La medida fue adoptada tras acoger el informe técnico de la Secretaría Nacional de Gestión de Riesgos, que evidenció el impacto acumulado de las lluvias en la población, la red vial y los medios de vida
La declaratoria abarca a seis provincias de la Costa: Guayas, Manabí, Esmeraldas, Los Ríos, El Oro y Santa Elena; así como a Loja, en el sur del país, y Chimborazo, en la Sierra centro
En el cantón Milagro, en Guayas, uno de los más golpeados por las lluvias, el agua permaneció estancada durante varios días, lo que obligó a un hospital público a suspender su atención de consulta externa. En Los Ríos, la vía E25 entre Jujan y Babahoyo resultó severamente afectada por inundaciones, mientras que en Loja y Chimborazo se han reportado hundimientos de la calzada y deslaves que han impactado viviendas y familias.

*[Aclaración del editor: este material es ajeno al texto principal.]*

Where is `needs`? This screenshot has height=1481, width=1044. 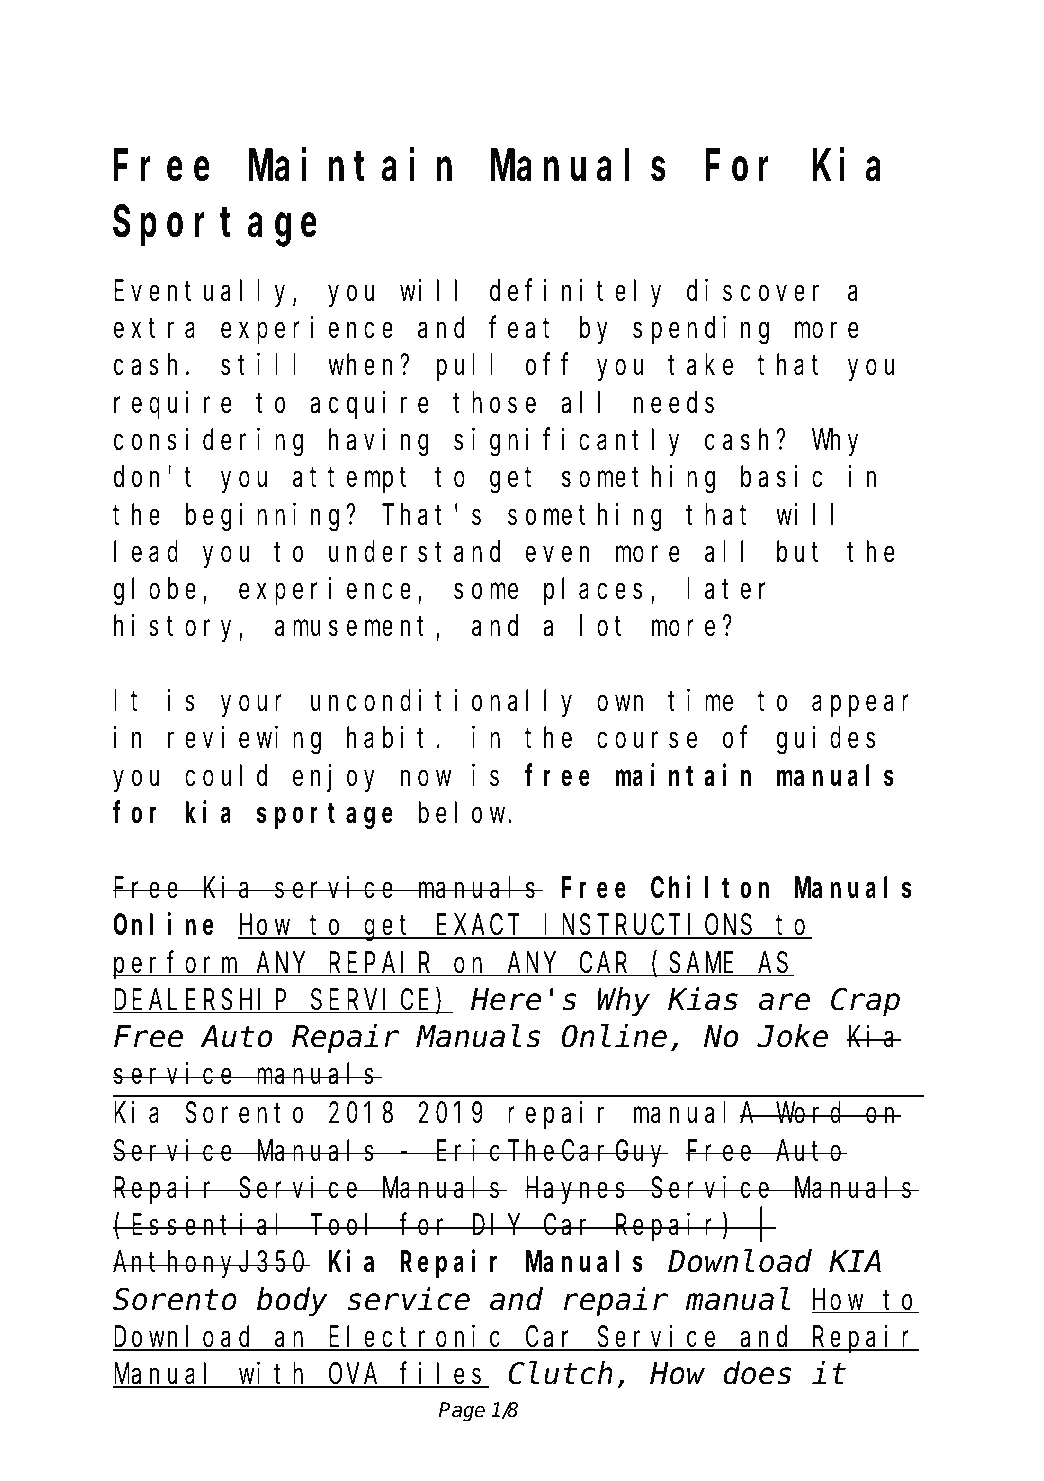
needs is located at coordinates (674, 403).
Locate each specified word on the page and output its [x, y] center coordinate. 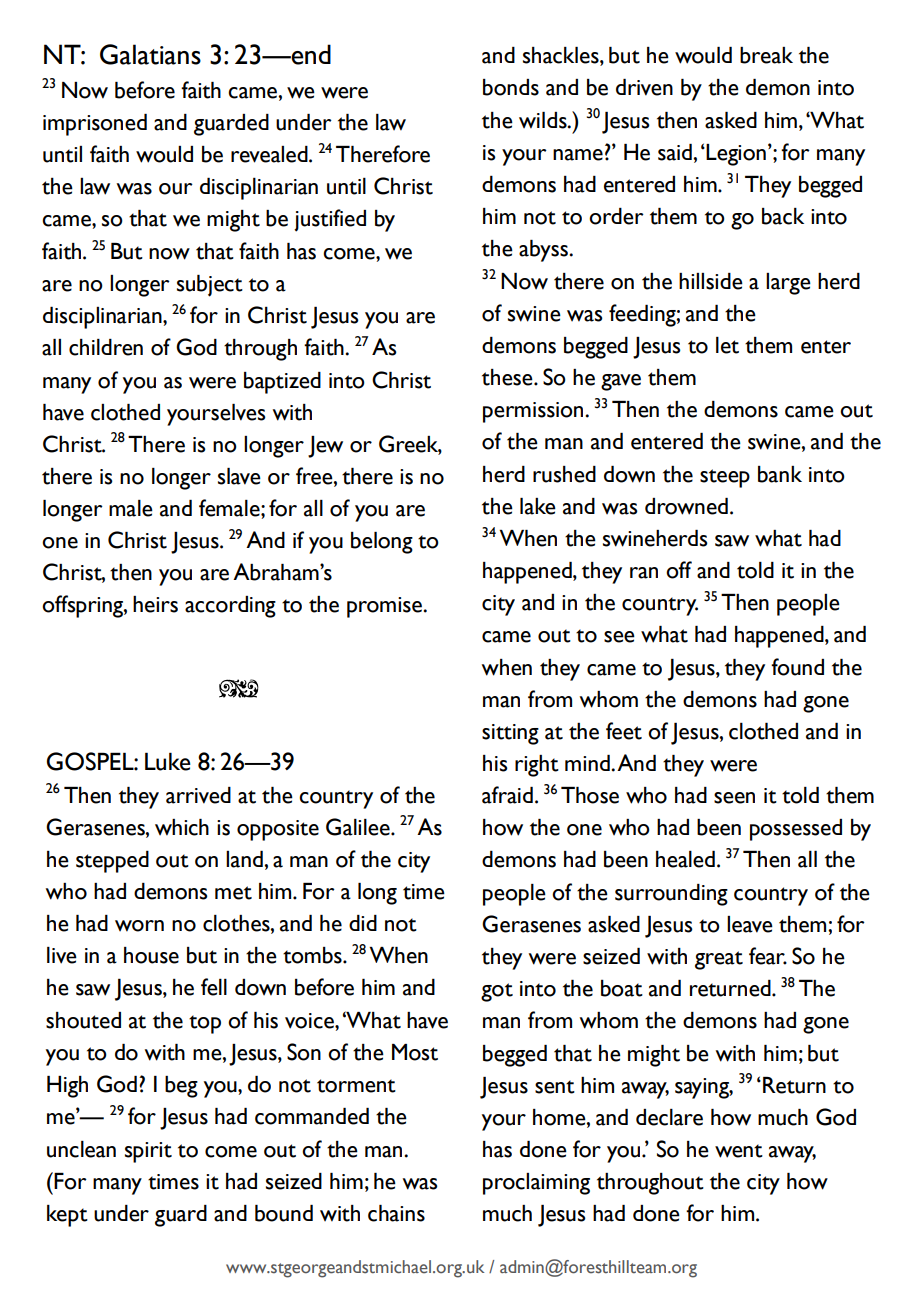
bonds [511, 87]
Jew [325, 447]
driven [644, 87]
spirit [148, 1152]
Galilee [359, 827]
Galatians [150, 54]
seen [734, 798]
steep [725, 478]
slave [239, 476]
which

Activación institucional ante la emergencia
La resolución dispone la activación de todas las entidades de los distintos niveles de gobierno en los territorios afectados, con el objetivo de coordinar acciones de atención inmediata y respuesta ante la emergencia
Asimismo, se ordenó a municipios y prefecturas fortalecer sus capacidades operativas, incluyendo la ejecución de planes de dragado de ríos para reducir el riesgo de nuevas inundaciones.
Impacto nacional por la temporada lluviosa
El informe técnico que respalda la declaratoria señala que desde inicios de 2026 se han registrado más de 1.000 eventos adversos asociados a la época lluviosa, entre ellos deslizamientos, inundaciones y hundimientos, lo que ha generado afectaciones multisectoriales que superan la capacidad ordinaria de respuesta de los gobiernos locales
El Gobierno Nacional indicó que la medida permitirá implementar acciones urgentes como evacuaciones preventivas, asistencia humanitaria y habilitación de alojamientos temporales, con el fin de mitigar el impacto del invierno en las zonas más vulnerables.